In international law and the practice of international politics, partitioning countries is generally seen as a bad thing and something to be avoided almost always. So with Europe's newest independent country, Kosova. Some have suggested that the country should be partitioned by giving to Serbia the northernmost strip of Kosova's territory, where ethnic Serbs are in the majority. This has been rejected by Kosova's leadership, and it is unlikely that the international players who count will take up this idea.
However, partitioning Serbia by taking the province of Kosovo and letting it become an independent state seems to be less problematic, at least to the major Western powers. The idea seems to be that Serbia under Milosevic essentially alienated itself from Kosovo by systematically oppressing its people and launching a campaign of outright ethnic cleansing prior to and during the NATO bombing campaign of 1999. This looks a bit like international law being made on the hoof, and it will be interesting to see whether highly oppressed regions of the world start having their independence from their oppressors recognized. The evolving principle does at least suggest in the Kosovan case that if the new state ultimately fails to protect the civil and personal rights of its ethnic Serbs, then they will have a legal right to have their majority areas secede and reintegrate with Serbia.

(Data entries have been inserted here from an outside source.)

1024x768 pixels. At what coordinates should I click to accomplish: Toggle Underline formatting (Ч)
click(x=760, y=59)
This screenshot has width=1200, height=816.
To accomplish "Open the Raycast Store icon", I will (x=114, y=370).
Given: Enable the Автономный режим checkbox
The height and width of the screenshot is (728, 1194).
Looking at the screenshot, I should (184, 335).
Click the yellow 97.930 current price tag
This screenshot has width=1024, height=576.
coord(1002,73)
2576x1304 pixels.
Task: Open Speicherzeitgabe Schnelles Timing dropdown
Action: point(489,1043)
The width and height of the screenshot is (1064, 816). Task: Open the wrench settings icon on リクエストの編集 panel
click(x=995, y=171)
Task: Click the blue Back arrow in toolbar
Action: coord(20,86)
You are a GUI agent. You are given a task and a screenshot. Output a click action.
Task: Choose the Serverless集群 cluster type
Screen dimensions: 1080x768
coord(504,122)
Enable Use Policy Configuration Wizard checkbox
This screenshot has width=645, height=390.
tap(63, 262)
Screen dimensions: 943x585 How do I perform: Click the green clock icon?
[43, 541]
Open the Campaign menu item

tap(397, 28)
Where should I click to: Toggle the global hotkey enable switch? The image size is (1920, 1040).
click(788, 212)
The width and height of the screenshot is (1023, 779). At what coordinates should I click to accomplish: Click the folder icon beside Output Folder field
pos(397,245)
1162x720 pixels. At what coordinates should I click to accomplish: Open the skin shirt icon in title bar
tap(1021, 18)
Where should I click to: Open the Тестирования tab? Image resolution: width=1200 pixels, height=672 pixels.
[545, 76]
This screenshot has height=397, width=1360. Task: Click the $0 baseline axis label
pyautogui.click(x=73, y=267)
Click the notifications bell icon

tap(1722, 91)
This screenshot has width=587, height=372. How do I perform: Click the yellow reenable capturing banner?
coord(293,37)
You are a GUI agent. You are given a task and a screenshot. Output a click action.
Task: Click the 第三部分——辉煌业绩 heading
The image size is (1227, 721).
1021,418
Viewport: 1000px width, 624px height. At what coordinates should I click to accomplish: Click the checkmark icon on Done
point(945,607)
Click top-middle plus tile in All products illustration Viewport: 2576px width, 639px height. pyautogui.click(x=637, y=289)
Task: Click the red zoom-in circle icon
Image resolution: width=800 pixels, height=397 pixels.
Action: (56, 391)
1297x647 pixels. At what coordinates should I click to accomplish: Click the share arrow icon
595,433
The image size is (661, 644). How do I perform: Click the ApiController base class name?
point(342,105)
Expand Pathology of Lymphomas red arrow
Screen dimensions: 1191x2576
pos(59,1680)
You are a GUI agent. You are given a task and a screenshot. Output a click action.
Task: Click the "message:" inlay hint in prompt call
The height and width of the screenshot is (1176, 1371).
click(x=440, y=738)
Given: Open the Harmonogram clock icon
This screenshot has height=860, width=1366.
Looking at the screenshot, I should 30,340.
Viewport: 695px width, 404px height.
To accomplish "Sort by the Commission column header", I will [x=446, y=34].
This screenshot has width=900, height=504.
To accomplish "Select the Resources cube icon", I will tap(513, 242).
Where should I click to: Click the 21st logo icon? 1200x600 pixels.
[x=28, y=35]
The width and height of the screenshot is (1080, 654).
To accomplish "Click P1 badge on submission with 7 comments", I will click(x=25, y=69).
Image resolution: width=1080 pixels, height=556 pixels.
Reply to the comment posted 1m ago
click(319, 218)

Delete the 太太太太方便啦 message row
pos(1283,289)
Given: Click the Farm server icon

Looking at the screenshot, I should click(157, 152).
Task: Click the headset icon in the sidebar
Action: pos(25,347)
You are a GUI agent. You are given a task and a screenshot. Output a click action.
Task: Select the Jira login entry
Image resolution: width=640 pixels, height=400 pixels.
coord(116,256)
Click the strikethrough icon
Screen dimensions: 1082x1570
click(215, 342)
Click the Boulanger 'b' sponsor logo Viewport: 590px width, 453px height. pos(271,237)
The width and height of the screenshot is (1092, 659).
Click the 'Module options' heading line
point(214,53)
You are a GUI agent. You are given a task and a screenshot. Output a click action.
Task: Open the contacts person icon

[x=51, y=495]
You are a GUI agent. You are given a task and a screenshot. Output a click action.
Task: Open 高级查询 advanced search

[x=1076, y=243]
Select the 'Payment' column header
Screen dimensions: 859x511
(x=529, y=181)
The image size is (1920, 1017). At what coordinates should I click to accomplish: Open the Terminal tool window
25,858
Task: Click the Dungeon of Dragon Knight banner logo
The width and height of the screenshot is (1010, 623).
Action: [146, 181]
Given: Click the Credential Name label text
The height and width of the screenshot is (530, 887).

The Kosovan leadership are perhaps mindful of the extent to which their state's legitimacy hangs on it managing to be a country for all its citizens. Prime Minister Hashim Thaci and President Fatmir Sejdiu have both pledged to end discrimination against ethnic Serbs; symbolically, their pledge was delivered in both Albanian and Serbo-Croat. But such talk is cheap, and plays well in Western Europe. Anecdotal evidence suggests that in much of Kosova you would be in danger of literally being killed if you were heard speaking Serbo-Croat in public. Kosova's leaders may face an uphill battle to integrate the country's Serbs into Kosovan life.